In many situations, diagnostic test accuracy estimates should only be seen as surrogate information since the actual outcome of interest during an ever-changing pandemic, especially in the later phases, is the effect of an application of this test on clinical or population-level outcomes. Here, it is possible, as has been discussed during the SARS-CoV-2 pandemic, to take a step further and move test evaluation to phase IV or diagnostic test-intervention studies. In this phase, individuals or clusters of individuals are randomised to a diagnostic strategy (e.g., regular testing of the entire population or testing only in case of symptoms). The relevant clinical endpoint is then compared between randomised groups⁴². Thus, the test strategy is treated as an intervention evaluated for its effectiveness and safety. Diagnostic test accuracy helps to reach this endpoint but is not the only factor under evaluation. The practicability of the strategy, as well as real-world effectiveness and interaction with other interventions (e.g., the case isolation and quarantine of close contacts), are also assessed indirectly in this approach. In a dynamic infectious disease setting where an intervention can have indirect effects on people other than the target population, only cluster-randomised approaches allow for a reasonable estimation of population-level effects of the intervention under study. In infectious disease epidemiology, similar designs are applied when assessing the effectiveness of vaccination programs on a population level, often combined with a staggered entry approach to allow all clusters to benefit from the intervention over time (so-called stepped-wedge design). During the pandemic, small-scale pilot studies were discussed, trying to mirror such an approach in a non-randomised way, often claiming to be a natural experiment. However, most of them did not follow guidelines and recommendations available for diagnostic test-intervention studies that would have improved the quality of the results and their usefulness for evidence-based public health. Rigorous application of cluster-randomised diagnostic test-intervention studies to implement testing strategies can support decision-making processes in the later stages of an epidemic or pandemic.

Conclusion

The development and evaluation of diagnostic tests for emerging infectious agents during an epidemic or pandemic come with many serious challenges.
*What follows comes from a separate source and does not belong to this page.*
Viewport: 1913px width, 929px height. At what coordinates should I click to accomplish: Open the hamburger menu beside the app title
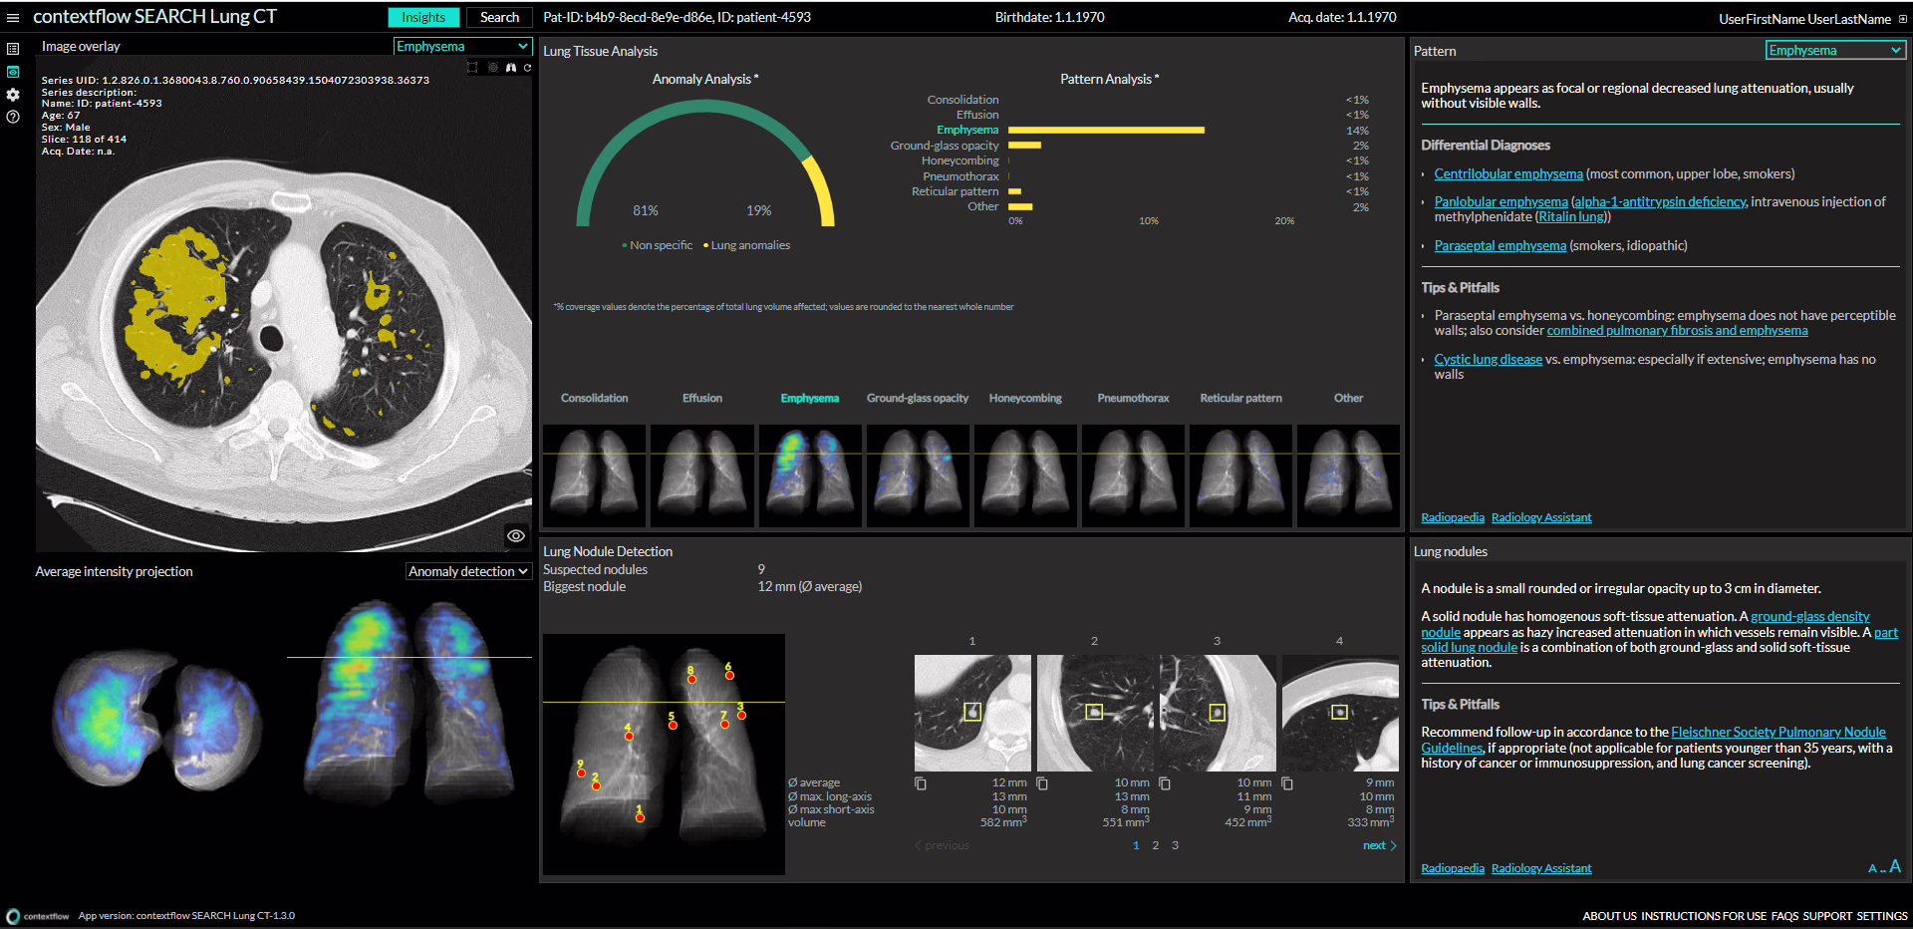(x=13, y=18)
We propose integrating diagnostic studies in a unified framework representing the triangle of diagnostic test evaluation, predictive or decision-analytic public health modelling and the testing strategy applied in this population. This framework can use modern, flexible and fast study designs and should incorporate a longitudinal panel as a continuous study platform. Diagnostic test-intervention studies need to be planned early and should be used for evidence-based public health during later phases of an epidemic or pandemic, when research questions become more complicated and testing strategies serve as interventions to counteract infectious disease dynamics.